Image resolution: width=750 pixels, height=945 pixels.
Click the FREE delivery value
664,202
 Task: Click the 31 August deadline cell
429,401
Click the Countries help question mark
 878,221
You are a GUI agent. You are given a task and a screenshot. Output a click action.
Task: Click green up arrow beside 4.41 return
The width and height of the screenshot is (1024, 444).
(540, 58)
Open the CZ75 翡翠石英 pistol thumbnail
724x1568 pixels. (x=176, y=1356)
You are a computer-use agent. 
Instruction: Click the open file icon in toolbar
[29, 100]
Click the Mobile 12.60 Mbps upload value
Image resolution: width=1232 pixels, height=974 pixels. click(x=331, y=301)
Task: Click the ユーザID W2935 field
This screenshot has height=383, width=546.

——————

(Problem) Exactly the lines from the one containing "Task: Click the ユーザID W2935 field" to the final line of the data, both included, should be printed, and nothing more.

(Response below)
Task: Click the ユーザID W2935 field
This screenshot has height=383, width=546.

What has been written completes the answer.